According to scientists, human actions are threatening many migrations. Habitat destruction, the creation of obstacles such as dams and fences, overexploitation of natural resources, and climate change are combining to make migrations increasingly difficult for many species.
Global warming, for example, is changing flowering times and other natural cycles, driving many birds and insects to move their ranges or arrive before or after their food sources have emerged.
Many of the planets great migrations have already vanished. The sight of vast bison herds roaming North America's Great Plains or multitudes of passenger pigeons darkening the skies as they migrated from Canada to the southeastern U.S. are things of the past.
Not Too Late
By increasing public awareness of the plight of migratory animals and committing to the preservation not only of individual species but also their way of life, many migrations can still be saved, write Wikelski and study co-author David Wilcove of Princeton University.

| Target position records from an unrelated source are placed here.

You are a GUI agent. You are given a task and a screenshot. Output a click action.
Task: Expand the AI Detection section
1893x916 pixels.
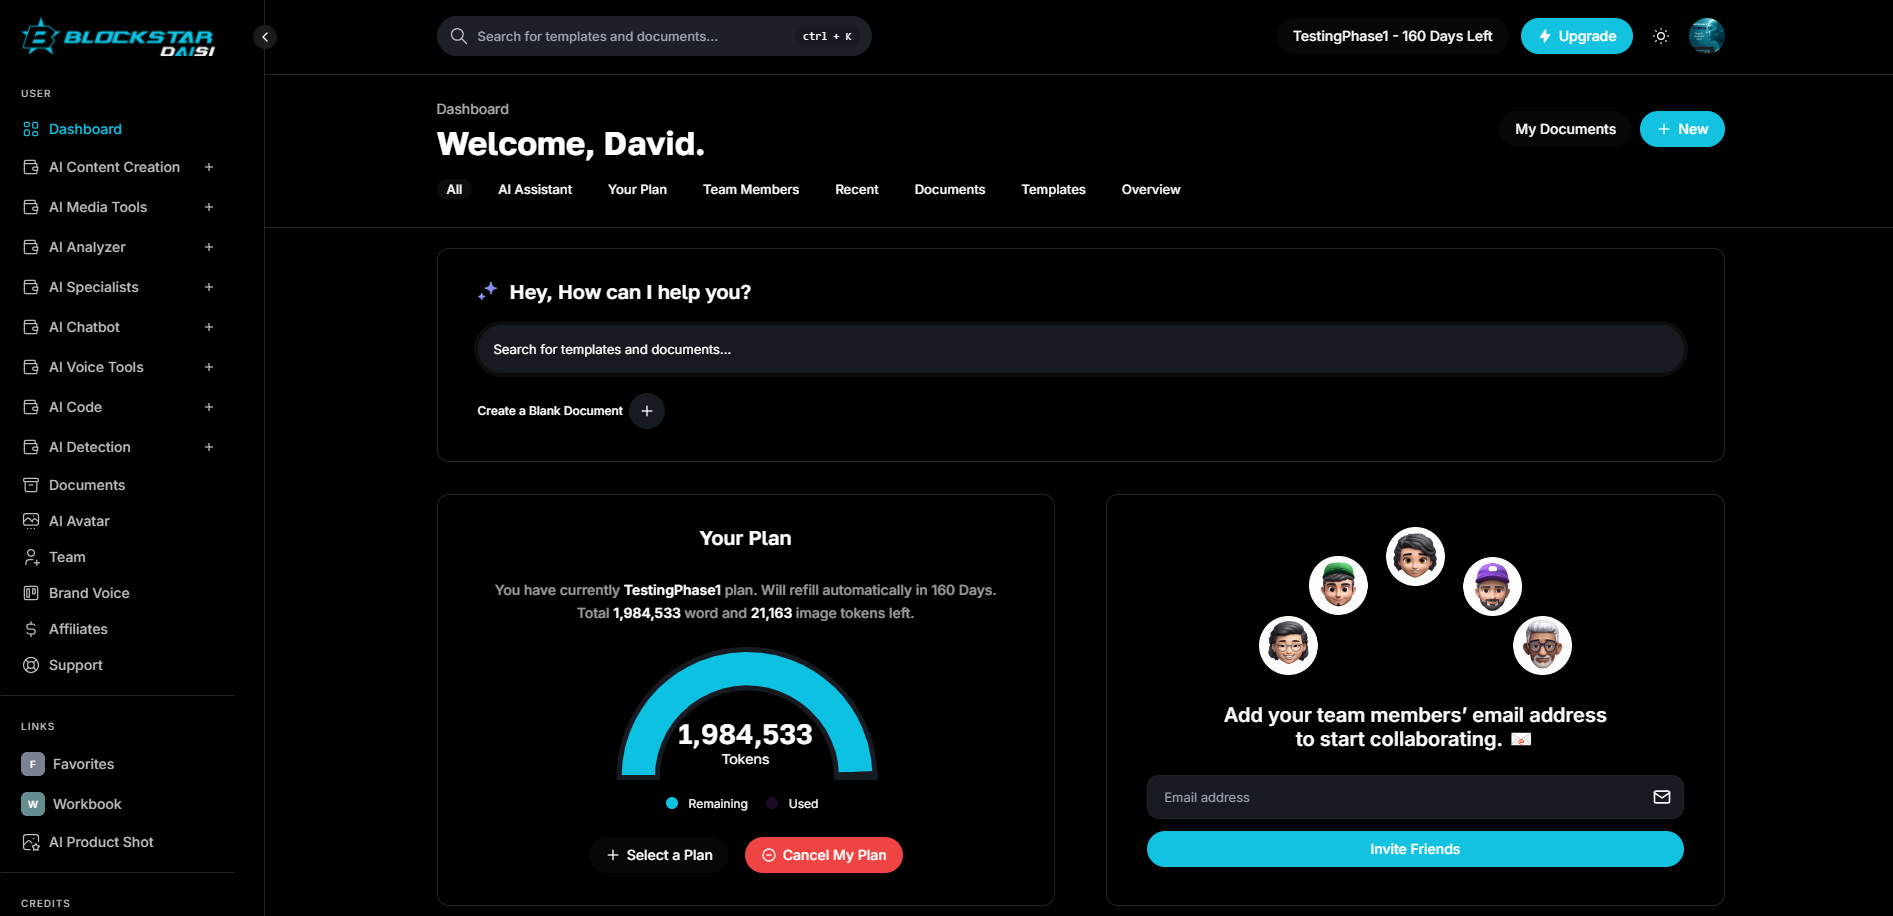click(x=208, y=447)
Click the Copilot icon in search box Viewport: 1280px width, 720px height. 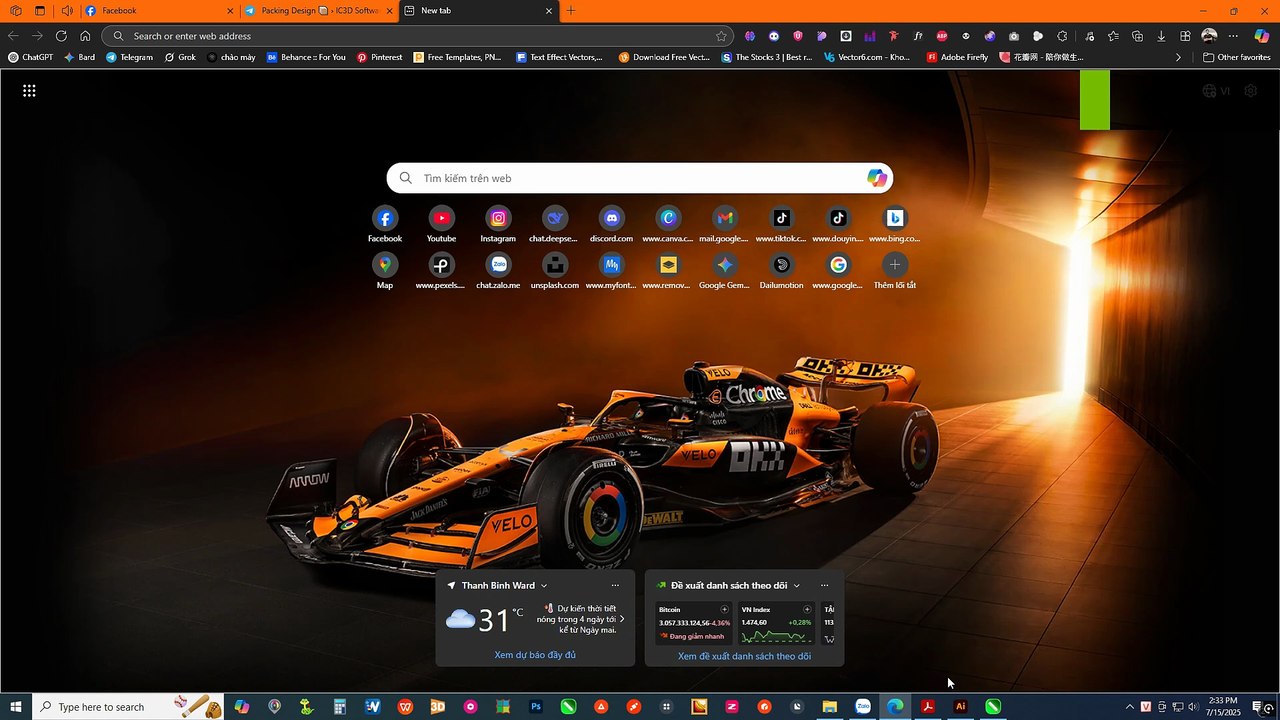[x=877, y=178]
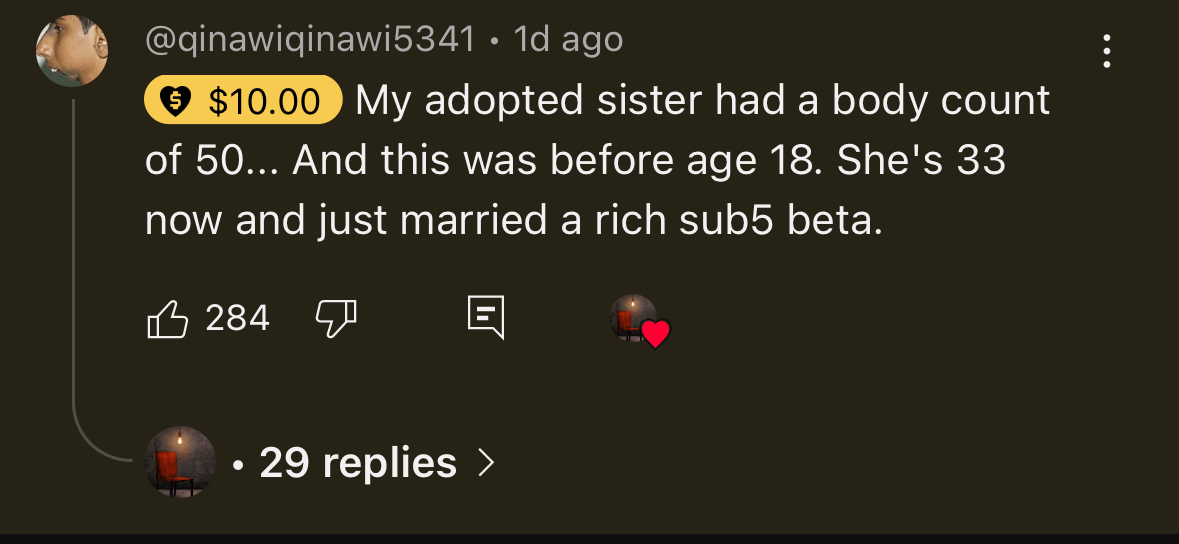Tap the red creator heart icon
This screenshot has width=1179, height=544.
click(x=656, y=334)
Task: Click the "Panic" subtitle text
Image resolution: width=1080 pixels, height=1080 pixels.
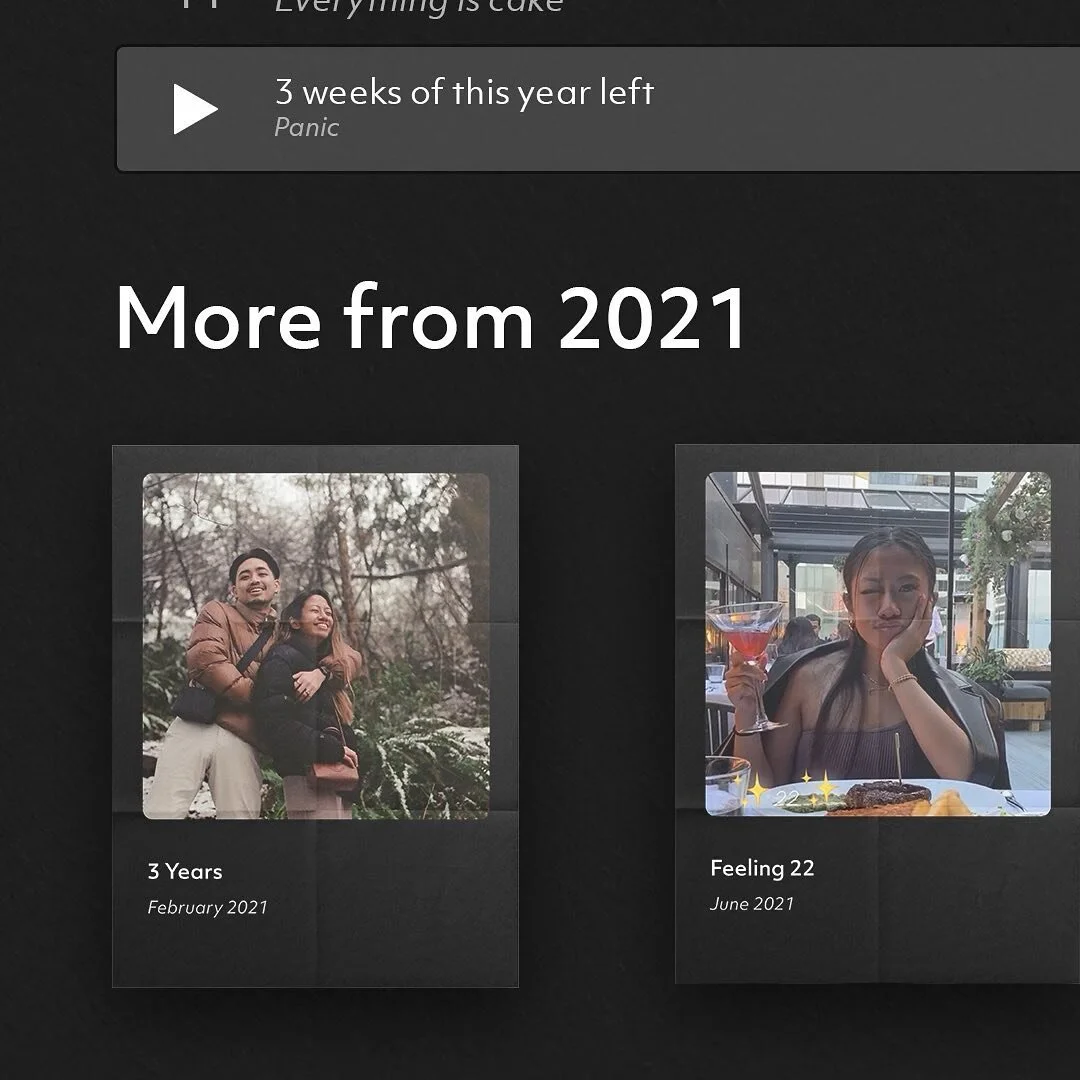Action: (x=306, y=127)
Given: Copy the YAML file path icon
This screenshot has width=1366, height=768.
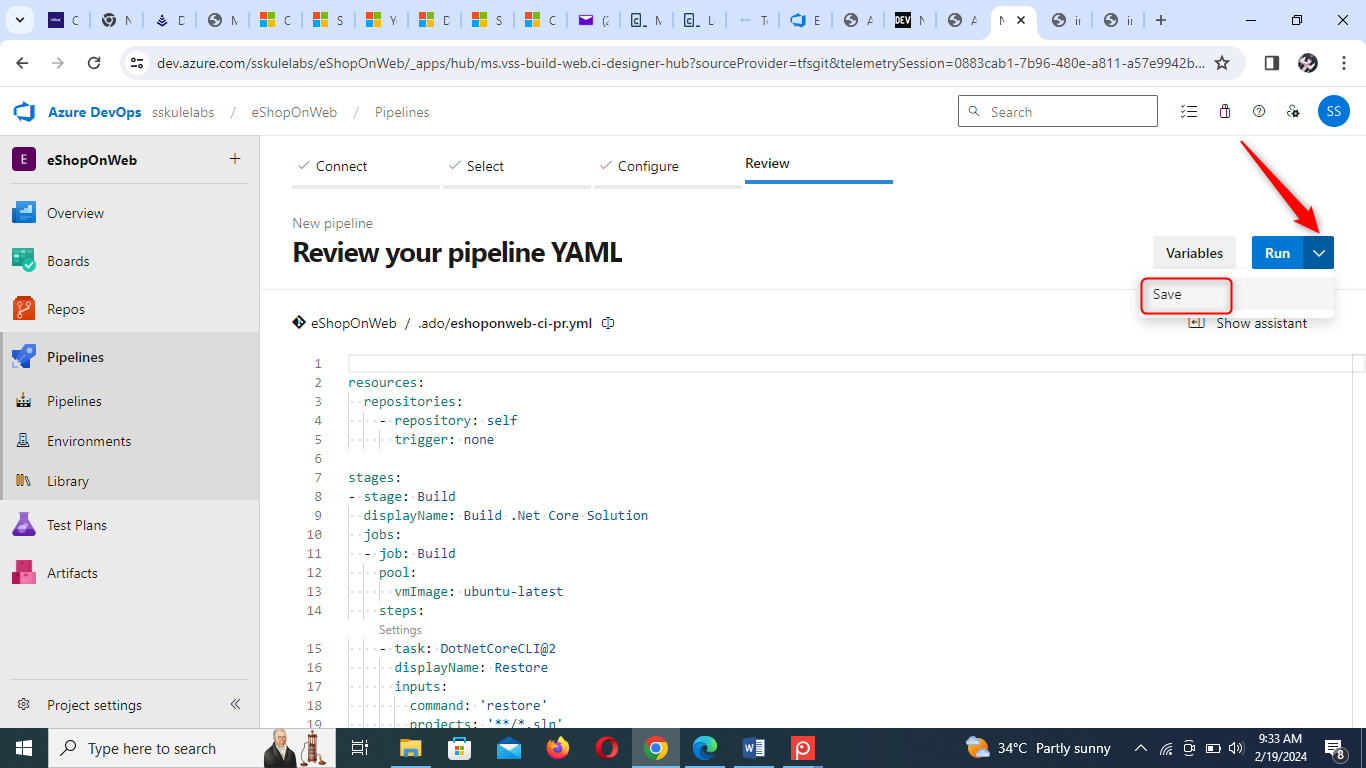Looking at the screenshot, I should (x=608, y=323).
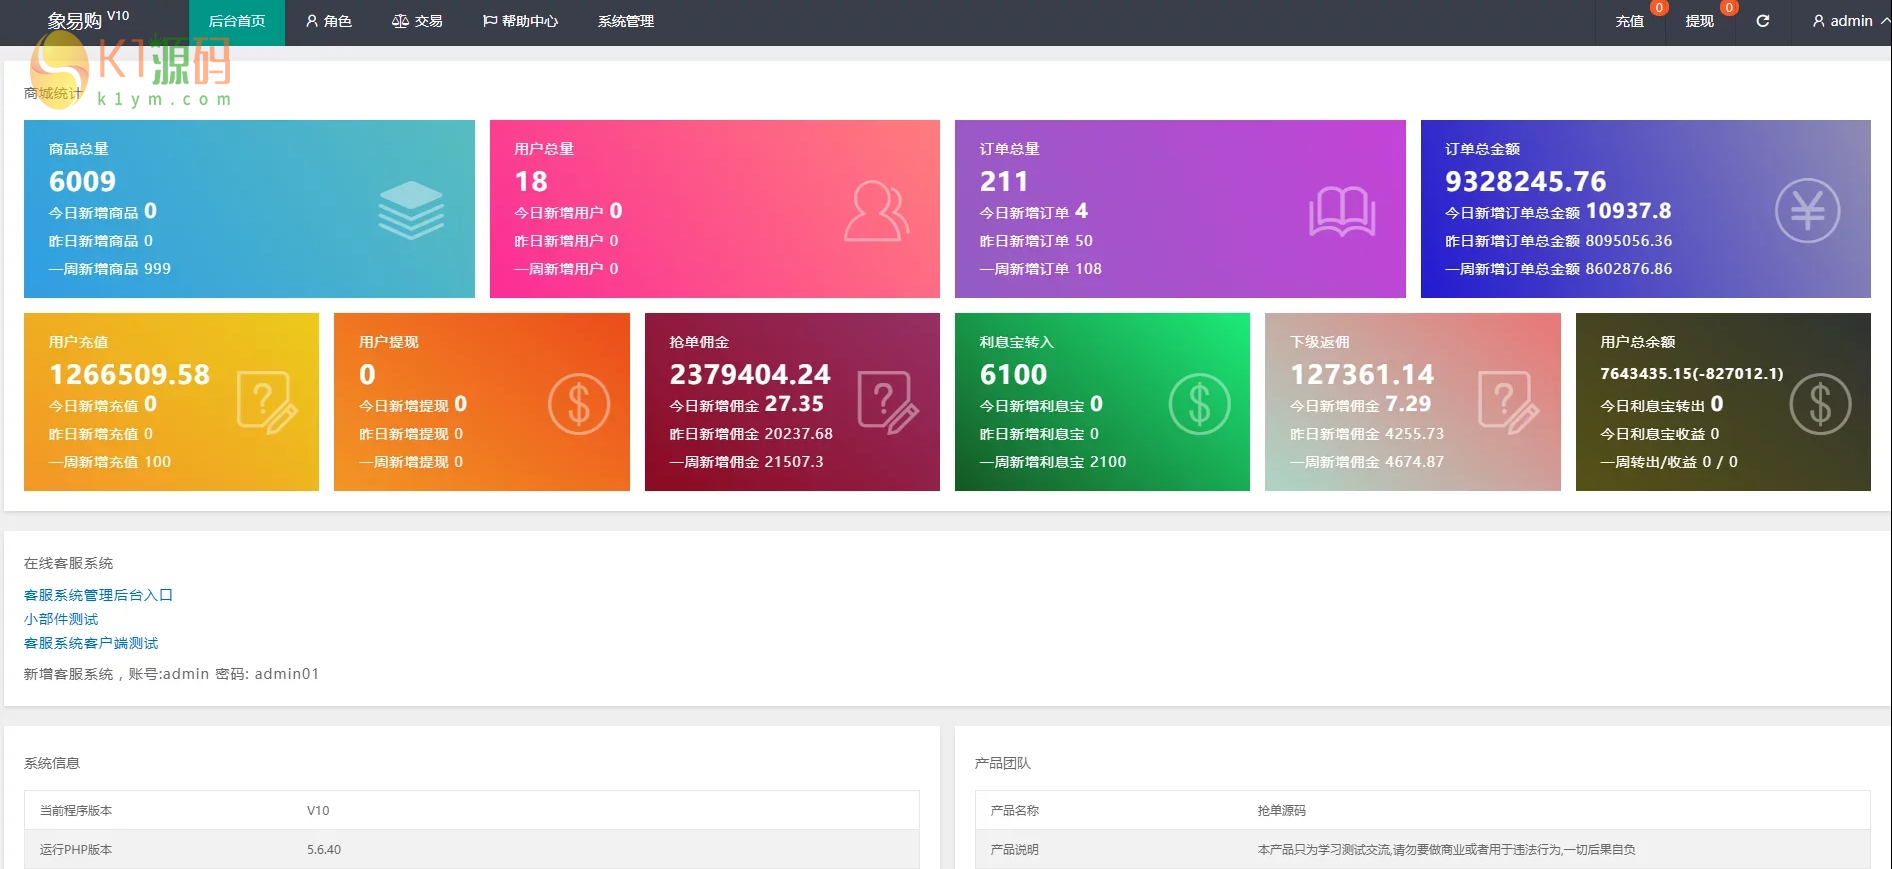Click the dollar icon in 用户总余额 card
The image size is (1892, 869).
pos(1819,404)
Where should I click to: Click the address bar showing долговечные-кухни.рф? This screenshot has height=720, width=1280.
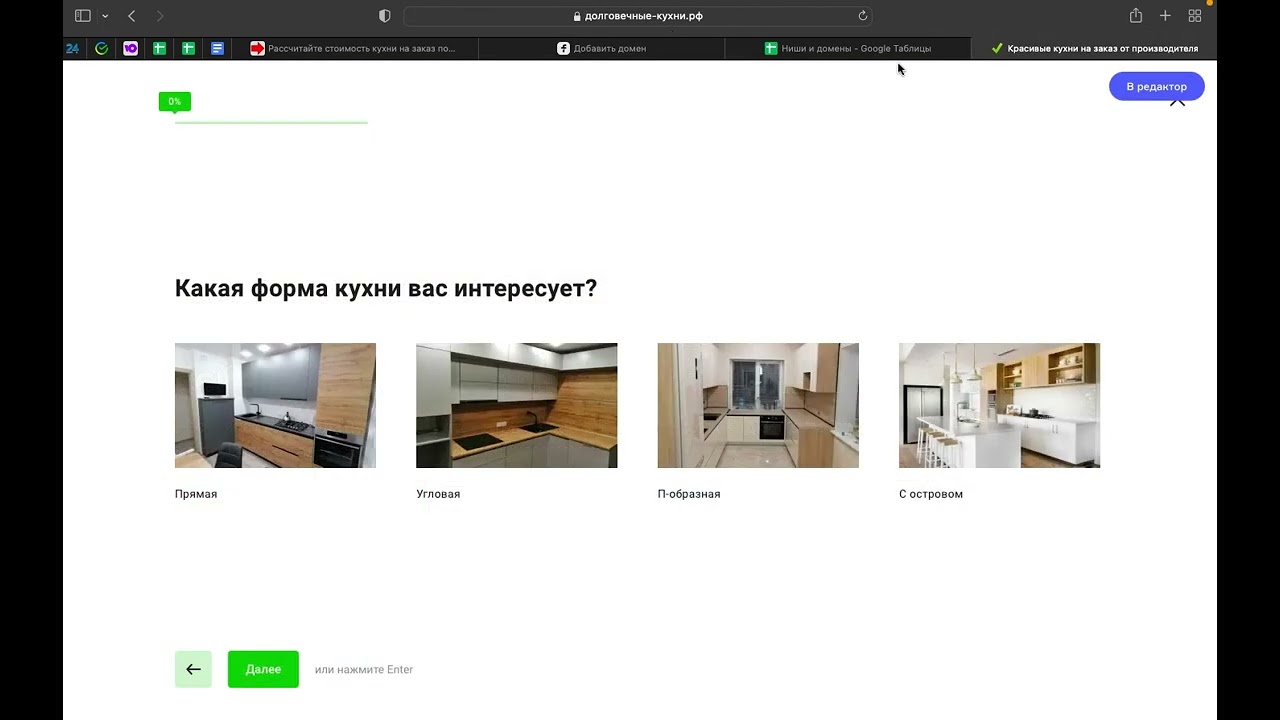pyautogui.click(x=637, y=16)
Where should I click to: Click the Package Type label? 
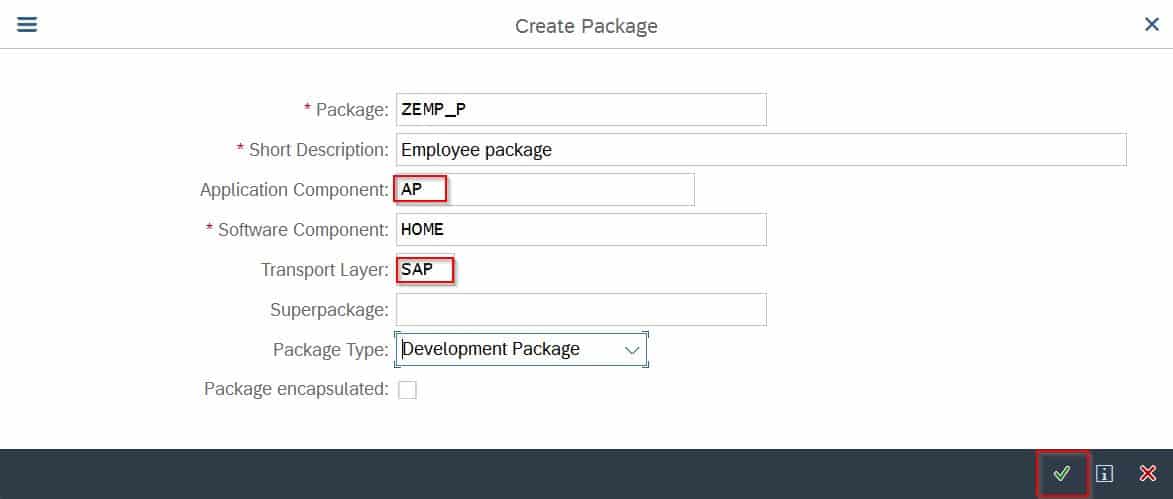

The authors argue that migrations should be saved, if not for the sheer awe that seeing millions of animals moving with one purpose elicits, then for their ecological importance.
Migrating songbirds, for example, snack on plant-eating insects that might otherwise destroy crops or forests during their layovers.
Salmon transport nutrients from oceans to rivers in the form of wastes, eggs, and sperm as they swim upstream to mate.
"What we really want to protect is the natural phenomenon of abundance," Wilcove said. "If we wait until migrating animals are endangered, then we lose both the ecosystem benefits associated with their abundance and also the wonder and majesty of migration."
Unique Challenges
Every migration scientist has his or her own favorite animal migration. Wikelski remembers standing on a New Jersey beach a few years go, transfixed by a moving wall of dragonflies migrating south from Canada and the northern U.S.
"All you see in the view of your binocular is just one dragonfly after another, zooming through your field of vision," he said.
But protecting the migratory routes of dragonflies and other transient creatures is fraught with unique social and political challenges, the authors write.
Their journeys can cross many state and country borders, so their preservation will require international cooperation.
But Wikelski sees hope in joint projects, such as one between Israelis and Palestinians to understand and protect birds migrating between their home states.
"Vultures go between Palestine and Israel, and Syria, and Lebanon. Storks and cranes do the same thing," Wikelski told National Geographic News. "Eventually, people will understand that its just one planet."
Alistair Drake is a migration scientist at the University of New South Wales in Australia who was not involved in the research.
The new paper "implies a need for a more extensive reserve system, and more constraints on blocking developments, than someone focused mainly on resident species and breeding habitats might have envisaged," Drake said.
As the world faces food and fuel shortages, we could face some uncomfortable choices, Drake added. "It's easy to envision a situation where you have a choice between conserving an important stopover habitat or growing food or biofuel on it."
But Wikelski believes humanity is up to the task.
"It's like global warming," he said. "You have to alert people, and after a while, the public knows about it and they do something about it. Thats when the big changes will come about. I think theres absolute hope."